Markets were down between 4% and 8% in the first quarter, recovering in March from a much deeper drop earlier in the year but not enough to turn positive.

“Much of the poor performance in the first quarter came from the prospect of higher interest rates, and this was incorporated into prices,” Brad McMillan, chief investment officer for Commonwealth Financial Network, wrote on Tuesday. “With markets expecting multiple hikes, that is already priced in – and markets can now react to better economic and earnings news.”

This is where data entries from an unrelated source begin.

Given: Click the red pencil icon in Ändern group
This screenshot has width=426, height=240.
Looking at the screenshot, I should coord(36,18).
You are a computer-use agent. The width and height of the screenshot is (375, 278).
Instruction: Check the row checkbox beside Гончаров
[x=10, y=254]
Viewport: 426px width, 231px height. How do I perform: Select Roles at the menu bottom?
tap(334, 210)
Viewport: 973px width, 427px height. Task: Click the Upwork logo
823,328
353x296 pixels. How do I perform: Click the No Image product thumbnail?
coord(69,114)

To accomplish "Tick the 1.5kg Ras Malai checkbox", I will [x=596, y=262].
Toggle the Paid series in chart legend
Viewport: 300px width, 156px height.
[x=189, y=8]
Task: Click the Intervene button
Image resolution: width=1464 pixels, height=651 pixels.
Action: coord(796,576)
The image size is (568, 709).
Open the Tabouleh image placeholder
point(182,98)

“Similarly, uncertainty about the Ukraine war spiked in March, but many of the worst possibilities failed to materialize, leaving the potential for upside ahead,” he added. “The big picture is that the first quarter had several risks priced in, such as COVID-19, inflation, and continued supply chain issues. For the next quarter, those risks are now part of the picture, rather than a shock. And with a solid baseline for markets, companies are proving they can operate and make money under these conditions.”

Robert Frick, corporate economist at Navy Federal Credit Union, says consumers may say they are concerned about inflation and have less confidence in the economy, but they continue to spend.

“Spending on goods is still far above trend,” he says, but a shift is underway back toward spending on services as the economy reopens and more people are vaccinated, or boosted, against the coronavirus.

“There has been a big shift to spending and employment in services,” Frick adds. “Consumers have a lot of money, household debt is really low. On the flip side, confidence has dropped.”

Ultimately, what the consumer does will decide the fate of the U.S. economy in the near term. With jobs plentiful and wages rising, there is hope consumers will be resilient to external shocks as they have been for some time. But as costs for basic necessities like food, energy and shelter continue to increase at double-digit rates, that optimism will be tested by an aggressive Fed.